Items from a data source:
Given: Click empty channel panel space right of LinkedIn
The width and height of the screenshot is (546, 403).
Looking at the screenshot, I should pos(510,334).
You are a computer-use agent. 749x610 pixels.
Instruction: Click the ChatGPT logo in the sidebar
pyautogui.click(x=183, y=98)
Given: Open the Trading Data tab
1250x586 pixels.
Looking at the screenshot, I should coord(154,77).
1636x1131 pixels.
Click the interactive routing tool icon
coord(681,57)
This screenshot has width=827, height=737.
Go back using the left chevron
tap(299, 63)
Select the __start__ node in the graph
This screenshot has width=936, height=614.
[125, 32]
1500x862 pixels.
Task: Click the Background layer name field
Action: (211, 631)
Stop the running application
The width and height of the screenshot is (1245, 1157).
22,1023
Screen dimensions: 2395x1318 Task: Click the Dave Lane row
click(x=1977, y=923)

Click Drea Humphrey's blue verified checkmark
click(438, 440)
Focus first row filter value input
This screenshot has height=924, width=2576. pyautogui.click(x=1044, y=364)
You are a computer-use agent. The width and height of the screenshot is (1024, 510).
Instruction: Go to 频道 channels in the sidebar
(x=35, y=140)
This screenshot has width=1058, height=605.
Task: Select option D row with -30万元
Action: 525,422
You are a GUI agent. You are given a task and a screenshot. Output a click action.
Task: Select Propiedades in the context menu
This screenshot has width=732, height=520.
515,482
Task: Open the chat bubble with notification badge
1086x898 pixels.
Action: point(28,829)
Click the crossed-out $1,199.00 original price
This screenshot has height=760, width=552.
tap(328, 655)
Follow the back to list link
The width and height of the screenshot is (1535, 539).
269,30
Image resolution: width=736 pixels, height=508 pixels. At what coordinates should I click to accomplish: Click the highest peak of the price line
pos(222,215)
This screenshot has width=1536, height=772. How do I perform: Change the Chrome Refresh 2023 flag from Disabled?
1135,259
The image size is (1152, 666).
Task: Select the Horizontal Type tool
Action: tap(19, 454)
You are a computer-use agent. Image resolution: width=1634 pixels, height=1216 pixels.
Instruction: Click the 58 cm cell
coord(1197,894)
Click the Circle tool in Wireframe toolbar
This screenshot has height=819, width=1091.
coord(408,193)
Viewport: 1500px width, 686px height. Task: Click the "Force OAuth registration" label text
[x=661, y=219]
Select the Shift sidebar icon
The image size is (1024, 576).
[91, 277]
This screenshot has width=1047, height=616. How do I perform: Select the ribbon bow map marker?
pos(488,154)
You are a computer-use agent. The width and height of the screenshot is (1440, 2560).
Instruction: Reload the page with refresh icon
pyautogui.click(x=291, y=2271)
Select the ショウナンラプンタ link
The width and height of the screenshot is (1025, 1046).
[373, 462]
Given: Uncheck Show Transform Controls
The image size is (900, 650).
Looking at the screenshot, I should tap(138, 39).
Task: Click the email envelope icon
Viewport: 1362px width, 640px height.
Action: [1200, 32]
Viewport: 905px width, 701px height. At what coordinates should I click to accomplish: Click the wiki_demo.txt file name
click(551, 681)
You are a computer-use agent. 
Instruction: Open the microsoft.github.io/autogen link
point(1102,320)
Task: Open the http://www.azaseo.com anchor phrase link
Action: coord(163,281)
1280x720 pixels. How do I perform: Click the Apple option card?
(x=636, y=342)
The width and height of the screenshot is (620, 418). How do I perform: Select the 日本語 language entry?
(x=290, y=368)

## What the task asks
Retype all the records above without changing a word.

## Problem solution
Given: Click empty channel panel space right of LinkedIn
The width and height of the screenshot is (546, 403).
Looking at the screenshot, I should pos(510,334).
You are a computer-use agent. 749x610 pixels.
Instruction: Click the ChatGPT logo in the sidebar
pyautogui.click(x=183, y=98)
Given: Open the Trading Data tab
1250x586 pixels.
Looking at the screenshot, I should coord(154,77).
1636x1131 pixels.
Click the interactive routing tool icon
coord(681,57)
This screenshot has width=827, height=737.
Go back using the left chevron
tap(299, 63)
Select the __start__ node in the graph
This screenshot has width=936, height=614.
[125, 32]
1500x862 pixels.
Task: Click the Background layer name field
Action: (211, 631)
Stop the running application
The width and height of the screenshot is (1245, 1157).
22,1023
Screen dimensions: 2395x1318 Task: Click the Dave Lane row
click(x=1977, y=923)

Click Drea Humphrey's blue verified checkmark
click(438, 440)
Focus first row filter value input
This screenshot has height=924, width=2576. pyautogui.click(x=1044, y=364)
You are a computer-use agent. The width and height of the screenshot is (1024, 510).
Instruction: Go to 频道 channels in the sidebar
(x=35, y=140)
This screenshot has width=1058, height=605.
Task: Select option D row with -30万元
Action: 525,422
You are a GUI agent. You are given a task and a screenshot. Output a click action.
Task: Select Propiedades in the context menu
This screenshot has width=732, height=520.
515,482
Task: Open the chat bubble with notification badge
1086x898 pixels.
Action: point(28,829)
Click the crossed-out $1,199.00 original price
This screenshot has height=760, width=552.
tap(328, 655)
Follow the back to list link
The width and height of the screenshot is (1535, 539).
269,30
Image resolution: width=736 pixels, height=508 pixels. At what coordinates should I click to accomplish: Click the highest peak of the price line
pos(222,215)
This screenshot has width=1536, height=772. How do I perform: Change the Chrome Refresh 2023 flag from Disabled?
1135,259
The image size is (1152, 666).
Task: Select the Horizontal Type tool
Action: tap(19, 454)
You are a computer-use agent. Image resolution: width=1634 pixels, height=1216 pixels.
Instruction: Click the 58 cm cell
coord(1197,894)
Click the Circle tool in Wireframe toolbar
This screenshot has height=819, width=1091.
coord(408,193)
Viewport: 1500px width, 686px height. Task: Click the "Force OAuth registration" label text
[x=661, y=219]
Select the Shift sidebar icon
The image size is (1024, 576).
[91, 277]
This screenshot has width=1047, height=616. How do I perform: Select the ribbon bow map marker?
pos(488,154)
You are a computer-use agent. The width and height of the screenshot is (1440, 2560).
Instruction: Reload the page with refresh icon
pyautogui.click(x=291, y=2271)
Select the ショウナンラプンタ link
The width and height of the screenshot is (1025, 1046).
[373, 462]
Given: Uncheck Show Transform Controls
The image size is (900, 650).
Looking at the screenshot, I should tap(138, 39).
Task: Click the email envelope icon
Viewport: 1362px width, 640px height.
Action: [1200, 32]
Viewport: 905px width, 701px height. At what coordinates should I click to accomplish: Click the wiki_demo.txt file name
click(551, 681)
You are a computer-use agent. 
Instruction: Open the microsoft.github.io/autogen link
point(1102,320)
Task: Open the http://www.azaseo.com anchor phrase link
Action: coord(163,281)
1280x720 pixels. How do I perform: Click the Apple option card?
(x=636, y=342)
The width and height of the screenshot is (620, 418). How do I perform: Select the 日本語 language entry?
(x=290, y=368)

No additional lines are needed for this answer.